_TEXT EXCERPT:_

Tuesday, July 24, 2012

Illness

It's times like these I feel excruciatingly alone because I am in immense pain. I can feel my body shivering but I can't make it stop.. I can feel myself getting sicker, but the medicine isn't helping much, and I don't want to end up relying on it anyway.
Sigh.
I hate being sick. I hate being sick long term. Why can't my body just be at the normal youthful state of health...
This feeling sucks.

Wednesday, July 4, 2012

I've been having the same dream for the past week

The same thing always happens. In them, I am always a mess. I cry, I beg, I plead. People keep saying that I will change, that things around me will change, and it will all blow over. It's July, and I still feel the same way I did in the middle of June. It still hurts, and I am still lingering. Why does it have to be this way?

Monday, June 18, 2012

Ppl keep pushing me to go out

And have fun, and loosen up.
It's not that I don't want to have fun or I can't have fun. I'm generally a fun person.
It's just, I want to have fun with a certain person, and I'm not allowed to.
Why is there still peer pressure to drink in my 4th year of college?

Friday, June 15, 2012

I still care

A lot..
When anything bad happens to him, I get so afraid..
But when I show that I care, he pushes me away.

Wednesday, June 13, 2012

Losing control

What do you do when you're so distraught you're doing things you would never think of doing?
What happens when you try to take them back...

choosing to be dumb

I know I am doing the stupid and foolish thing. I know I am letting my quixotic nature get the best of me.... but is it so wrong? Something inside tells me that I am making the right decision. I know I'll be happier with myself with this decision.
I know I may get hurt. There's a good chance I may never feel as happy ever again. I could be facing immense pain that I can't even imagine.
I'm so very scared... but what can I do? The heart chooses what it chooses.
All I can do is Pray.

Sunday, June 10, 2012

once again

As happy as I am to be here, in America, and not stuck in China, I am not happy to be here. With each passing moment, the reality of what I've been trying to avoid  is slowly growing in magnitude, inching at my brain, telling it to truly drown in what will probably be one of the most painful feelings I have felt, once again.
For the past 5 days, I've swallowed every wallowing tear, because I know that if I start crying, I wont' be able to stop.
Life is so ironic, so consumed with dark humor. I started college in this position, and now in my last year of undergrad, I'm in the exact same position, except with even more pain than I had in my first year.
I know what people will tell me. "It will all be okay. With time, the pain goes away."
Yet, how do I believe that when I can still remember how much it hurt the first time? Each time is a different type of pain. The first time stung, and every time a memory came up, it felt like needle pricks at my heart. I told myself I could handle it, because I gave myself time to be ready for it, and still recovery took me more time than I expected.

_DATA EXTRACTS:_
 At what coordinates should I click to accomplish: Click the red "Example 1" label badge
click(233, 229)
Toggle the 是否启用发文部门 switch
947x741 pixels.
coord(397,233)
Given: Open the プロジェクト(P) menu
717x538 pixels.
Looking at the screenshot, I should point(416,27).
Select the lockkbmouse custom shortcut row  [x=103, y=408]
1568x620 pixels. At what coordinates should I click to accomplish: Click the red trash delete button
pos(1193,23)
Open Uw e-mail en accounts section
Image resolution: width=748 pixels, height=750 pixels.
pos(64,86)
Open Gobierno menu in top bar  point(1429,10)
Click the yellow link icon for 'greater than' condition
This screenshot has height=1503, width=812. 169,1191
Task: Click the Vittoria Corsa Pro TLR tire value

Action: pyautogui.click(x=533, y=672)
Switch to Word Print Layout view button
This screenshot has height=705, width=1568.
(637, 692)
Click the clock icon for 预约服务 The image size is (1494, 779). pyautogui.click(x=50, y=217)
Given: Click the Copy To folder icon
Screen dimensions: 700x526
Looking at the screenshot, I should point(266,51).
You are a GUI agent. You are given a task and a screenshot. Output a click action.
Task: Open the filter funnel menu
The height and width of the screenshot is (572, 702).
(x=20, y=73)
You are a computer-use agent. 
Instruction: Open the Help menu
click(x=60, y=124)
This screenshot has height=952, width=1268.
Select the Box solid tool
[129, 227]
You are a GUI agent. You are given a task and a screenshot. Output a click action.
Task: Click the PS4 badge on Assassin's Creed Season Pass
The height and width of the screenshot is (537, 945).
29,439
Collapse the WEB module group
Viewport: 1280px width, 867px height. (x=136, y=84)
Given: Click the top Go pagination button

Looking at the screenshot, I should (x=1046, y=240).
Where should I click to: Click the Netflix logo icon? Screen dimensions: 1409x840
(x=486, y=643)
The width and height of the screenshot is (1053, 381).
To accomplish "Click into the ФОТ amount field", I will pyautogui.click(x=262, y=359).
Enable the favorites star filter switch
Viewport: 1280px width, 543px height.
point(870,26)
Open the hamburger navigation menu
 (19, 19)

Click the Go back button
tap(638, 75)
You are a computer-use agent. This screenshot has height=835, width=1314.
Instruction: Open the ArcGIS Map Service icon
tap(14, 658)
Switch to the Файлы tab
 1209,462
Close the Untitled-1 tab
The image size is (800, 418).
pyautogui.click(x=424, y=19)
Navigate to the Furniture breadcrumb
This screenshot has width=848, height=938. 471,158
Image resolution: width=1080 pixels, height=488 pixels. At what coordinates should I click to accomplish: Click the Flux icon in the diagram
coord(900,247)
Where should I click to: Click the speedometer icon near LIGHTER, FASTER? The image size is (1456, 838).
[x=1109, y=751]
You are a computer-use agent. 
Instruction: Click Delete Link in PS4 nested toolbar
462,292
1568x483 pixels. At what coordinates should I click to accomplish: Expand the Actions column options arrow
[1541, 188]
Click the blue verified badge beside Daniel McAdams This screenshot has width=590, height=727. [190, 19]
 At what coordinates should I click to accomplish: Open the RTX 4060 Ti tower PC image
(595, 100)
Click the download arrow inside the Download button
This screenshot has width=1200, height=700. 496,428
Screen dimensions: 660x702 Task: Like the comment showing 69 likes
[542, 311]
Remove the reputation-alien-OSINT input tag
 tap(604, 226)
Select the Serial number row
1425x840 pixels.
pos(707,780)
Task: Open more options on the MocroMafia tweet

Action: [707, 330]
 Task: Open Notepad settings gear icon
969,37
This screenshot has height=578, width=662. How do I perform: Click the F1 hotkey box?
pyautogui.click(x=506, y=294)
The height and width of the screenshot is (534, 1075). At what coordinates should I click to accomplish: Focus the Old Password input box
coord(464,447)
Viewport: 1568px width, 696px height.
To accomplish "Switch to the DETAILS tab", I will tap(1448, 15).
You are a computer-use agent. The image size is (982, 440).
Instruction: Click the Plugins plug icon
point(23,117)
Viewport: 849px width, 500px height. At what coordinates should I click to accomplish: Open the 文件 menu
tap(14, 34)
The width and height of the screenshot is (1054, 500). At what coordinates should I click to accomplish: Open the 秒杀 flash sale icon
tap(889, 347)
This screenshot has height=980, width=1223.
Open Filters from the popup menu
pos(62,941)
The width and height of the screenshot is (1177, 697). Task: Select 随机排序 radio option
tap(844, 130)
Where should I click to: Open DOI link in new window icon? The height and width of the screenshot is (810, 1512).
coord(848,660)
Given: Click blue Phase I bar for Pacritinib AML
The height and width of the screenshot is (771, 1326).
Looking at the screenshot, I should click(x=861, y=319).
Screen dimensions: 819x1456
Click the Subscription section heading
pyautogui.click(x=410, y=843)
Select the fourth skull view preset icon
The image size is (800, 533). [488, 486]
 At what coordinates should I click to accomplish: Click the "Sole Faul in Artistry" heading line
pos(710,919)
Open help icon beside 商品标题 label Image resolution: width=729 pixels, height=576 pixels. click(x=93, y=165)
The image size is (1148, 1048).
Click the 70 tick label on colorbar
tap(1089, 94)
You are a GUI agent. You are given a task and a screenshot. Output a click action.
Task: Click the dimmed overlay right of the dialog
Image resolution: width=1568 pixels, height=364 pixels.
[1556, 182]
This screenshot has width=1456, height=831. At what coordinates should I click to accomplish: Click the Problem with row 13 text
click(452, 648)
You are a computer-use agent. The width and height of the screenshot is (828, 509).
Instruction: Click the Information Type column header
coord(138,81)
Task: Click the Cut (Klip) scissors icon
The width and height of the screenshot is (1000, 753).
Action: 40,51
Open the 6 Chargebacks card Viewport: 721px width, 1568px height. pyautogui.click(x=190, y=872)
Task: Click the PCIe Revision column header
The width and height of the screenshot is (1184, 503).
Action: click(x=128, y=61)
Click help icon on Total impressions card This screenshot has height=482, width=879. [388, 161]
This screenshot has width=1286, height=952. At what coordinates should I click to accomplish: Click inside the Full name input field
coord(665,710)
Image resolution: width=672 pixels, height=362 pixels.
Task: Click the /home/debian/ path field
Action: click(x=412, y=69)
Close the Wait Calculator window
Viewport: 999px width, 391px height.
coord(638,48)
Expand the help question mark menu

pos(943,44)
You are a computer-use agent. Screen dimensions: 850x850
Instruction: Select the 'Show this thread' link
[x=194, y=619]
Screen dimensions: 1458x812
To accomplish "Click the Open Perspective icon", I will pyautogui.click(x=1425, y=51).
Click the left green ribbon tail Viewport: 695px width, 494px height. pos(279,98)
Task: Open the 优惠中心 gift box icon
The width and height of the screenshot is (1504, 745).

_TASK TO COMPLETE:_
In the blog excerpt, the post titled "once again" says the writer has held back tears for how many days?

_SOLUTION TO THIS PROBLEM:_
For the past 5 days.